# Santa Monica to Malibu via PCH?



## JTK (Jul 30, 2004)

Does anyone know if this is a safe route? I haven't been this way on PCH in a while and can't remember how bike-friendly the road is.
Thanks!!


----------



## The Walrus (Apr 2, 2000)

*I might be out-of-date...*

...but the last time I drove that stretch (2 months ago?), I passed at least 3 areas (at the north end of the SM Palisades, somewhere near Chataqua or Sunset, and just south of Big Rock) where there was road work, or work stabilizing the bluffs adjacent to the northbound lanes. This usually involved K-rails positioned at the edge of the right-hand lane, so cyclists and cars could get very cozy...


----------



## DrRoebuck (May 10, 2004)

*Just did it yesterday in fact ...*

Going north between West Channel/Chautauqua and Pepperdine, there are always a few spots where there's basically no shoulder. The spots are short, but they still suck. Factor in as Walrus mentioned some kind of road work, which there always seems to be, and you add a few more short spots where there's no shoulder. Otherwise it's pretty safe, if not a little nerveracking. Once you get past "downtown" Malibu and up the hill toward Pepperdine, it's fine. Ample shoulder room, etc.
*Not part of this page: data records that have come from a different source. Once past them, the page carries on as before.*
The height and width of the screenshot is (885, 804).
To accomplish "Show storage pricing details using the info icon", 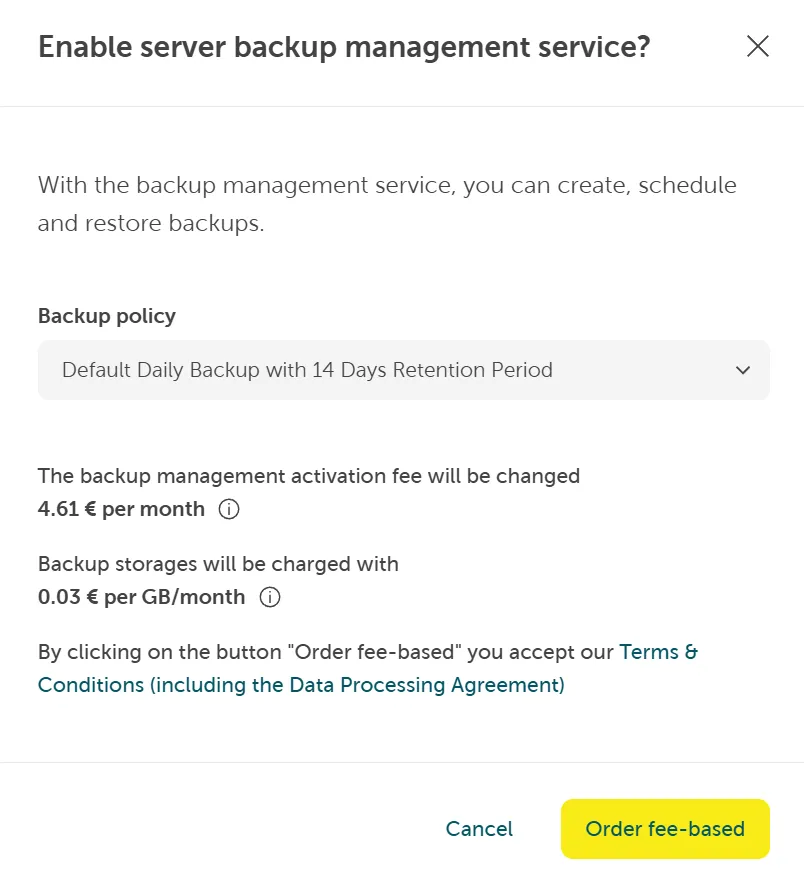I will tap(268, 597).
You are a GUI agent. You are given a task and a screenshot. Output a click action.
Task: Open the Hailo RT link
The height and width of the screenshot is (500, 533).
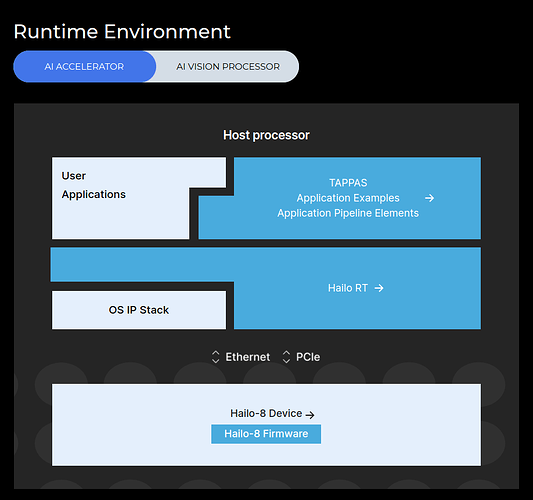pyautogui.click(x=348, y=288)
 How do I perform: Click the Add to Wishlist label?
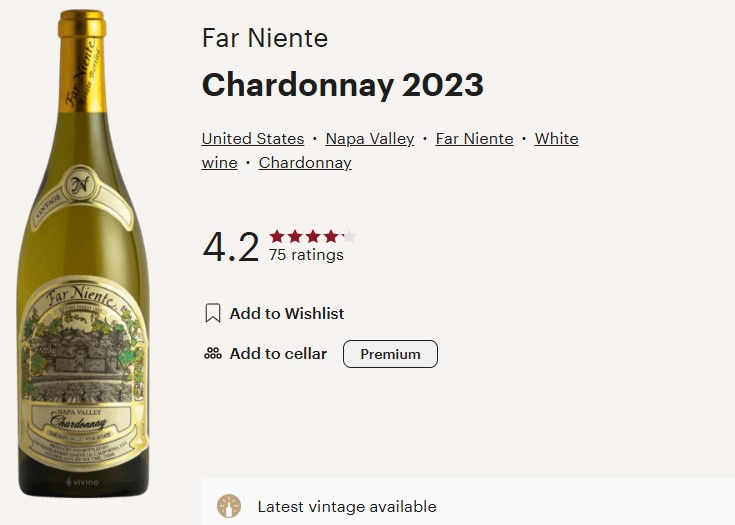pyautogui.click(x=286, y=314)
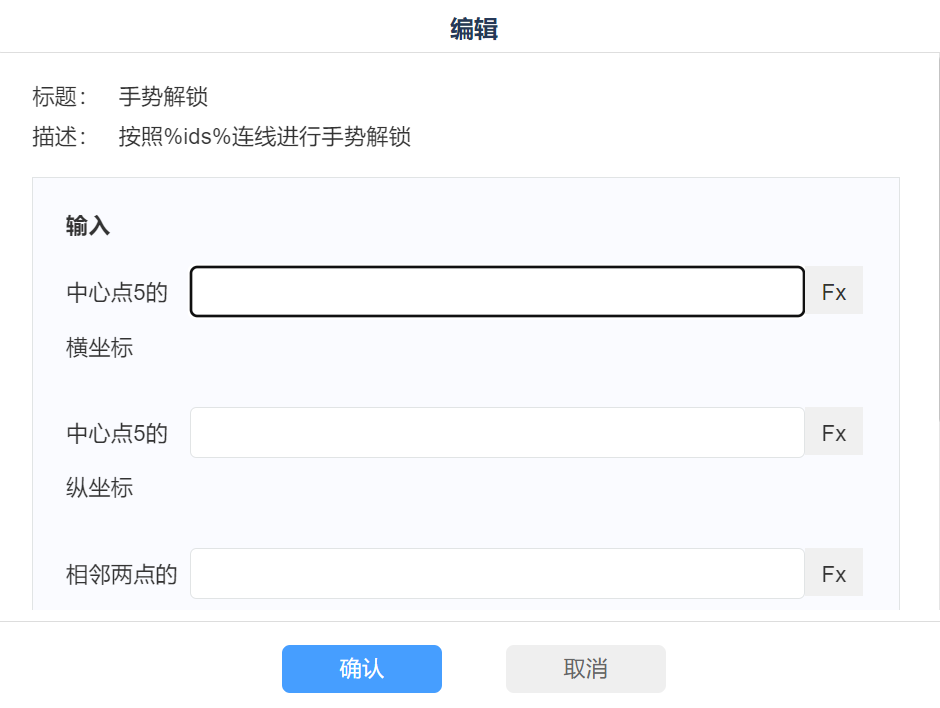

Going south is mostly okay, except there's a lot of parallel parking traffic along the side of PCH and it can get pretty tight and pretty tense. At times there's little space between the parked cars and the traffic whizzing by at 60 mph.

But overall, the ride itself outweighs the negatives. That being said, it's all relative when you're talking about riding along a highway with traffic going between 45 and 65 mph.


----------



## il sogno (Jul 15, 2002)

DrRoebuck said:


> Going north between West Channel/Chautauqua and Pepperdine, there are always a few spots where there's basically no shoulder. The spots are short, but they still suck. Factor in as Walrus mentioned some kind of road work, which there always seems to be, and you add a few more short spots where there's no shoulder. Otherwise it's pretty safe, if not a little nerveracking. Once you get past "downtown" Malibu and up the hill toward Pepperdine, it's fine. Ample shoulder room, etc.
> 
> Going south is mostly okay, except there's a lot of parallel parking traffic along the side of PCH and it can get pretty tight and pretty tense. At times there's little space between the parked cars and the traffic whizzing by at 60 mph.
> 
> But overall, the ride itself outweighs the negatives. That being said, it's all relative when you're talking about riding along a highway with traffic going between 45 and 65 mph.


I knew somebody who died while riding PCH north from Santa Monica. Even before then, I always dreaded that stretch of road. Trucks, cars, SUVs, construction, inattentive tourists driving cars unfamiliar to them, a constant headwind... Yuck.


----------